Nicholas Flat, Leo Carrillo State Park, an area containing a meadow, stream and pond with oak forests, has two access points. The first, a strenuous trail recommended for experienced hikers, is at the entrance station to Leo Carrillo State Park. The second, an easy trail, may be found by taking Decker Road to Decker School Road, which dead-ends at a gate. An easy 1/8-mile trail to the pond begins just past the gate. (805) 488-1827.

Rancho Sierra Vista/Satwiwa Site, near Newbury Park in the Santa Monica Mountains National Recreation Area. Take the Wendy Drive exit off the Ventura Freeway and follow it to the end. Turn right on Potrero Road, left at the stop sign and left at Pinehill Street.

National Park Service Lecture Series: “Wild About Wildflowers,” by Milt McAuley. (818) 597-9192, Ext. 201. Sunday, 2-4 p.m. Free. Sooky Goldman Nature Center at the Franklin Canyon Ranch Site. Take the Coldwater Canyon exit off the Ventura Freeway. At the intersection with Mulholland Drive, turn right onto Franklin Canyon Drive to the center.

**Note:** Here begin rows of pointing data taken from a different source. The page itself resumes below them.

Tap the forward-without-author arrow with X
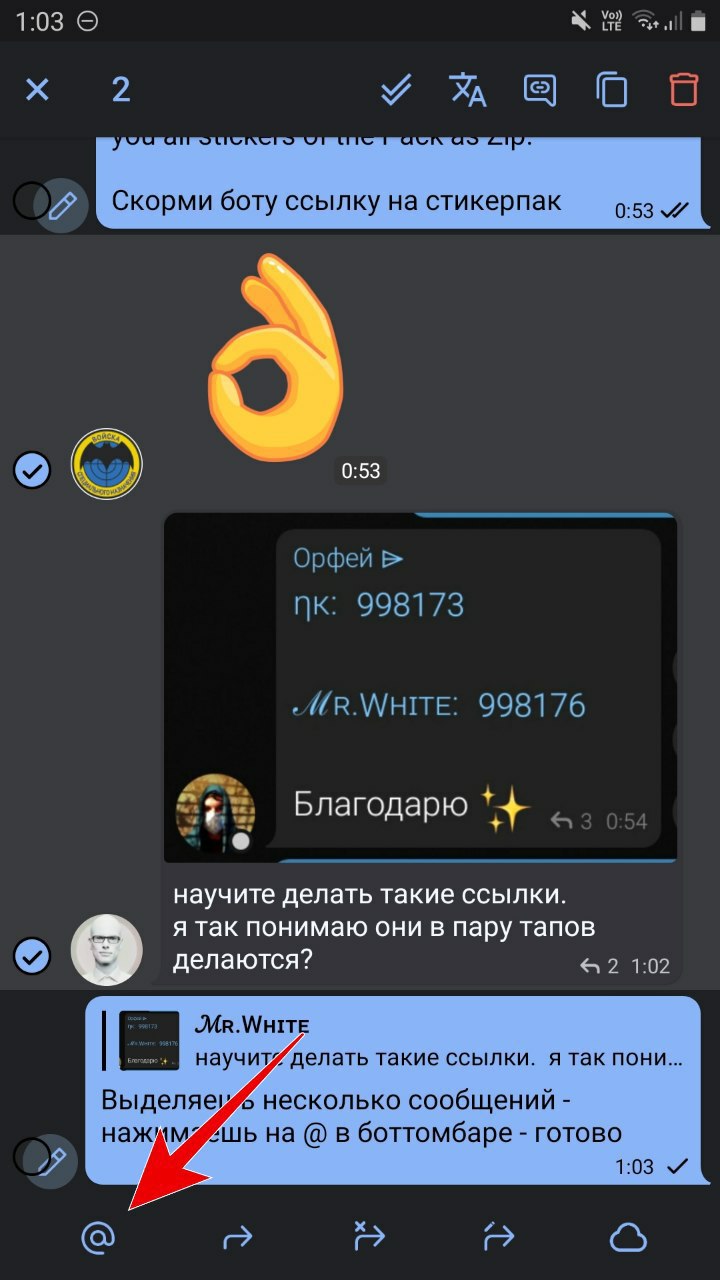This screenshot has height=1280, width=720. point(369,1237)
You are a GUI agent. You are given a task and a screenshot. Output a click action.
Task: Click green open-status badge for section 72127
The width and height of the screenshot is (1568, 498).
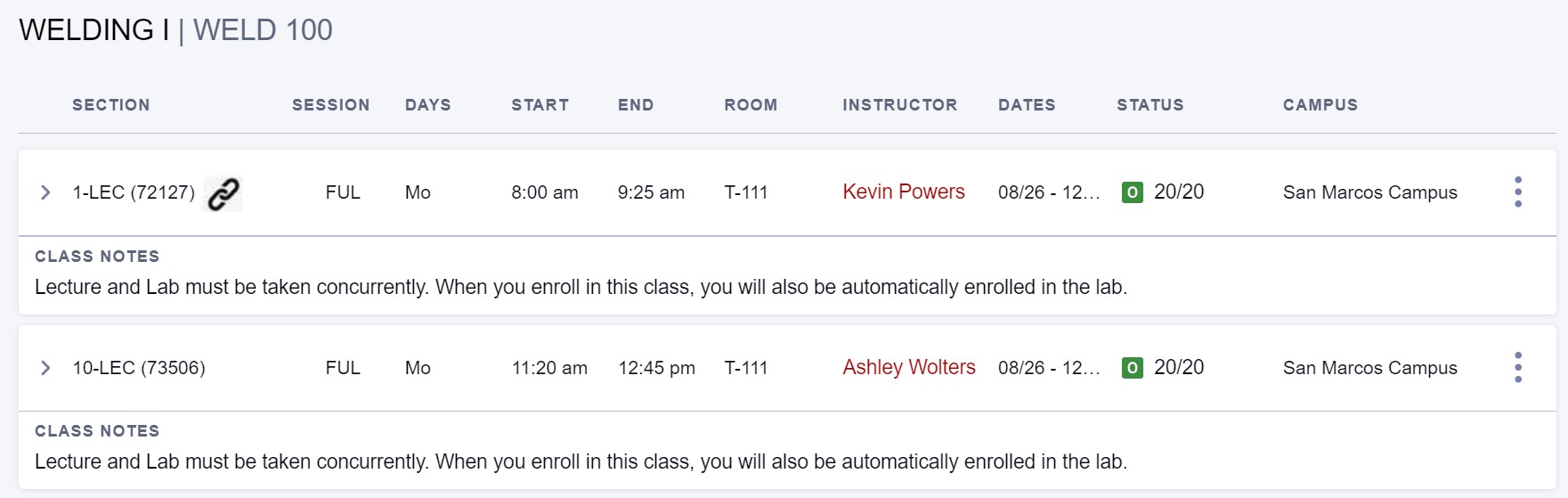[x=1133, y=192]
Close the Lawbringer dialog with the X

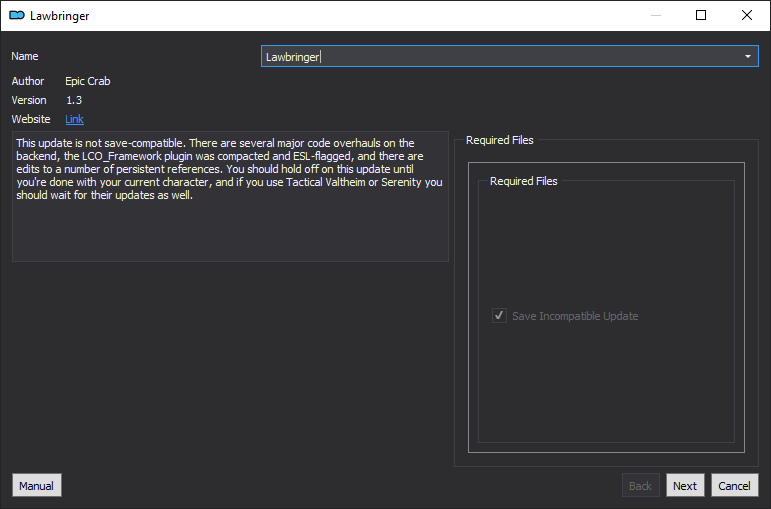coord(746,16)
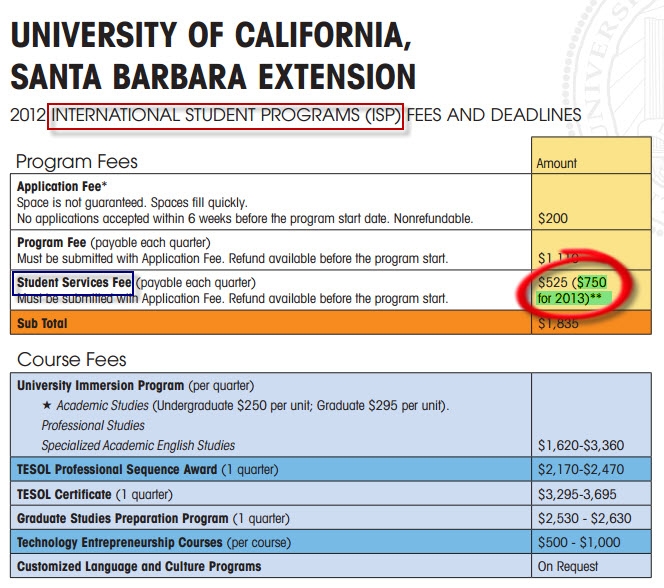The height and width of the screenshot is (588, 664).
Task: Click the Course Fees section heading
Action: (71, 360)
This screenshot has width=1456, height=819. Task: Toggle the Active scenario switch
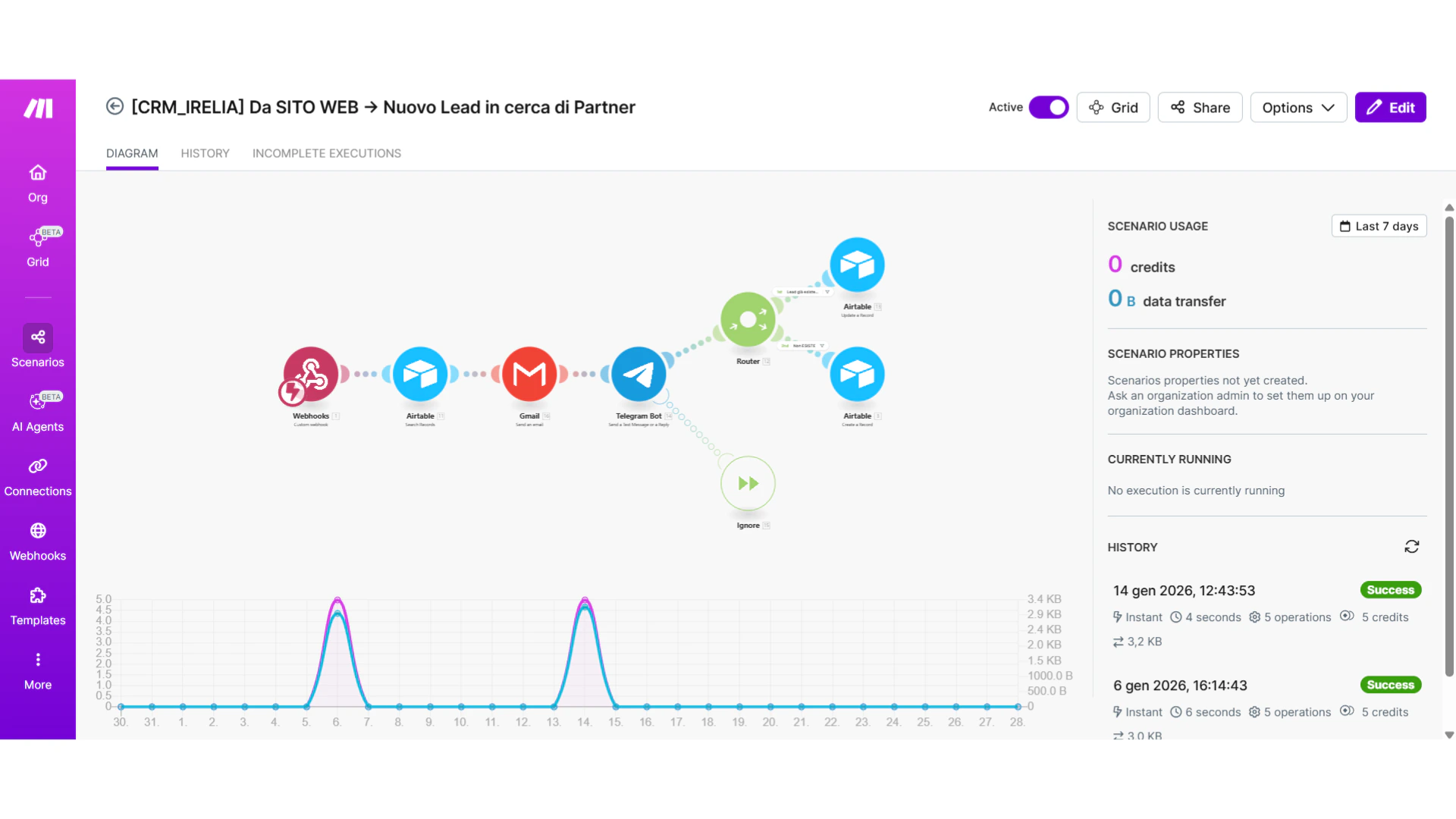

Call Ahead Before heading out to explore wildflowers, call the National Park Service Visitor Center for trail closures due to rain-related erosion. After a heavy rainfall, the National Park Service recommends that hikers stay off the trails for at least 48 to 72 hours to prevent the deep rutting and trail surface destruction that leads to further erosion.